RECORDS FOR THIS TASK:
*****

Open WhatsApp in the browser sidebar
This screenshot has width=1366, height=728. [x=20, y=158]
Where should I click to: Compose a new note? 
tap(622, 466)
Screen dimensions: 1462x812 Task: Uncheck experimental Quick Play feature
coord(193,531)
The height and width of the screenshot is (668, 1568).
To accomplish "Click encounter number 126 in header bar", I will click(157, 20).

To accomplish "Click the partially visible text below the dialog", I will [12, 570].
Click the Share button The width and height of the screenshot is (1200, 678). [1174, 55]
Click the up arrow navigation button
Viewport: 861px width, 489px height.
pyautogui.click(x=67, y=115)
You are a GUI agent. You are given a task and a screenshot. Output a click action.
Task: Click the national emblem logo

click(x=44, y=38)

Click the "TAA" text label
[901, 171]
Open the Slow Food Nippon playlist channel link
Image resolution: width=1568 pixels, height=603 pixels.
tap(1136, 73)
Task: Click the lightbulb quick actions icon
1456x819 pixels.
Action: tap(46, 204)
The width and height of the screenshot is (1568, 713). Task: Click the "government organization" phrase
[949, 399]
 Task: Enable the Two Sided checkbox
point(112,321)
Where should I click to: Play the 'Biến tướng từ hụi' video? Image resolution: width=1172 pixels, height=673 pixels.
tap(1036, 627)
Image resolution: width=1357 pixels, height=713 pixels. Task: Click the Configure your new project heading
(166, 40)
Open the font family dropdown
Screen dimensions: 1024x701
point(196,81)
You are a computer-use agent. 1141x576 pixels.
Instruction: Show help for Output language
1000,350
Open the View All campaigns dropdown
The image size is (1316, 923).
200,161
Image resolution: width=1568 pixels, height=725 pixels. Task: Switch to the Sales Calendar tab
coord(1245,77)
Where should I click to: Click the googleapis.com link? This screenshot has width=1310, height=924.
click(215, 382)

*****

Working from the data above, extract solely the lines from the one containing "Click the Share" through the one containing "You are a GUI", exactly as they appear, both included.

Click the Share button The width and height of the screenshot is (1200, 678). [1174, 55]
Click the up arrow navigation button
Viewport: 861px width, 489px height.
pyautogui.click(x=67, y=115)
You are a GUI agent. You are given a task and a screenshot. Output a click action.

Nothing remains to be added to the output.